TAE: Transcatheter arterial embolization; ECGI: Endoscopic cyanoacrylate glue injection; SA: Splenic artery; M: Male; F: Female; UGIB: Upper gastrointestinal bleeding; GIE: Gastrointestinal endoscopy.

The etiologies of splenic artery absence vary and include congenital absence of the splenic artery[18], atherosclerosis[19], thrombosis[13], trauma[20], and surgical intervention[21]. Analysis of the patient characteristics in the table reveals a greater prevalence of older male patients, likely due to atherosclerosis- or thrombosis-induced splenic artery occlusion. Conversely, UGIB due to congenital absence of the splenic artery seems to occur at a younger age[19,22], highlighting the need for careful consideration in patients presenting with sudden hematemesis without a history of portal hypertension, gastroesophageal tumors, or gastric ulcers. In such cases, compensatory artery bleeding due to an absent splenic artery should be considered, especially in older patients with atherosclerosis or thrombosis.

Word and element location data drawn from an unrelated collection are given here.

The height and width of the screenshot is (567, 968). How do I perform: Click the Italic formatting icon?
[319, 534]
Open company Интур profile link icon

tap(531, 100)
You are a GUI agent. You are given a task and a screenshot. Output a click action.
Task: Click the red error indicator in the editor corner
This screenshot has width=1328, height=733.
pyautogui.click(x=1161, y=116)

The patient presented in this case had no history of trauma or surgical intervention, and laboratory results indicated no evidence of atherosclerosis or thrombosis. The absence of the splenic artery in this patient was likely congenital, and the cause of the bleeding was presumed to be vascular lesions resulting from excessive drinking.

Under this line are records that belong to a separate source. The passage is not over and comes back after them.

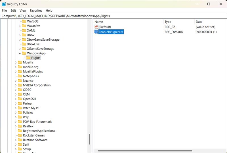Click the XboxLive folder icon
227x153 pixels.
pos(24,44)
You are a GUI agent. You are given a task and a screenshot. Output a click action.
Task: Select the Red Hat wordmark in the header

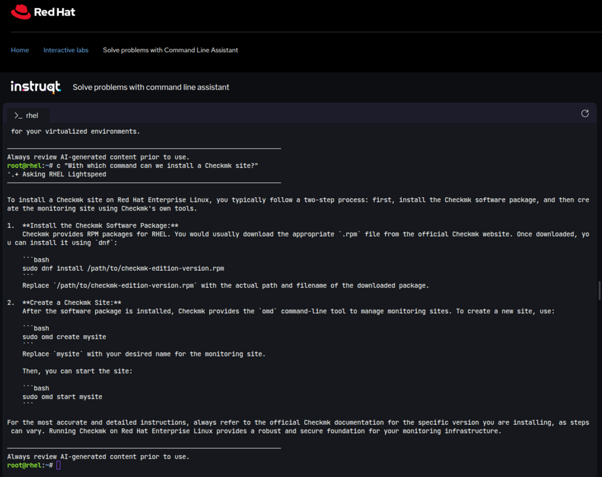[x=56, y=11]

In recent decades, there have been significant advancements in the management of NVUGIB[23,24]. However, the management of this condition has become increasingly challenging because of its complex etiology and comorbidities[25]. Endoscopic treatment is considered an essential advance in the control of NVUGIB[26,27], but more careful consideration is needed when a patient has an absent splenic artery. In this case, endoscopic clipping and cyanoacrylate glue injection were attempted for hemostasis for the first time; however, the patient experienced rebleeding within one month. Ultimately, TAE was performed and successfully stopped rebleeding. Similarly, Namikawa et al[11] reported a patient with NVUGIB who underwent endoscopic clipping but subsequently experienced rebleeding. TAE was also successful in preventing rebleeding in that case. Two other studies reported that TAE was performed and achieved successful hemostasis with no rebleeding[12,15]. However, one patient experienced hemorrhage after TAE and required splenectomy and artery ligation[14]. Compared with endoscopic hemostasis, TAE appears to be a more practical option for achieving hemostasis and avoiding rebleeding in these patients. Surgical hemostasis and splenectomy may be necessary for patients who do not respond to interventional treatment. Notably, direct injection of cyanoacrylate glue into arteries carries a significant risk of systemic embolization and life-threatening adverse events[28,29]. Therefore, obtaining a definite diagnosis for NVUGIB patients before cyanoacrylate glue injection is crucial. When this option is used, it should be considered only as a last resort[30].

CONCLUSION

Endoscopists should pay attention to patients with massive hematemesis who do not have a history of portal hypertension, gastroesophageal tumors, or gastric ulcers. The absence of splenic artery-induced hemorrhage could be one cause of sudden UGIB in a patient. To obtain clinical clues, CTA is suggested for patients in stable condition. For patients with a confirmed diagnosis of splenic artery occlusion, TAE or splenectomy is recommended. After TAE, regular follow-up of the patient is necessary, particularly if splenectomy is not performed. A CTA follow-up is suggested to screen for new compensatory arteries in the future. In cases where the etiology of UGIB is uncertain, caution should be exercised when cyanoacrylate glue injection is used because of the potential for the artery to mimic gastric varices.

ACKNOWLEDGEMENTS

We thank the patient for his willingness for publication of this case report.